November 11, Remembrance day, marks the official end of World War I in 1918, when the Germans signed the Armistice at the 11th hour on the 11th. It is celebrated by all Commonwealth countries, or rather any country formerly part of the British Empire… Australia, Barbados, Bermuda, Canada, India, New Zealand, South Africa, and Hong Kong! The red poppy symbolism comes from In Flanders Fields: “In Flanders fields the poppies blow / Between the crosses, row on row…”
The poppies brought up a lot of controversy when David Cameron visited China earlier this month and refused to take off his poppy. The Chinese government asked his envoy to not wear poppies because they would remind the Chinese people of the nineteenth century opium wars.
The basic story is that when the Chinese governor of Hong Kong closed down trade with England and others because of what opium was doing to his people, the British government sent in their warships and took over Hong Kong for the next 70 years.

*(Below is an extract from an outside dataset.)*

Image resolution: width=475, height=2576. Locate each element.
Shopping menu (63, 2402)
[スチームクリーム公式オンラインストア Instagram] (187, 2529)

Despite refusing to take of his poppy, Cameron was still a lot weaker than I expected him to be on human rights, particularly the imprisonment of Liu Xiaobo. I think he mostly cares about upping trade with this new behemoth.
Even just last week some sweet old ladies in a mall tried to sell me a poppy–the donations go towards veterans. I was given one today at a British lunch spot. Was I the only person not aware of this apparently fairly entrenched European tradition?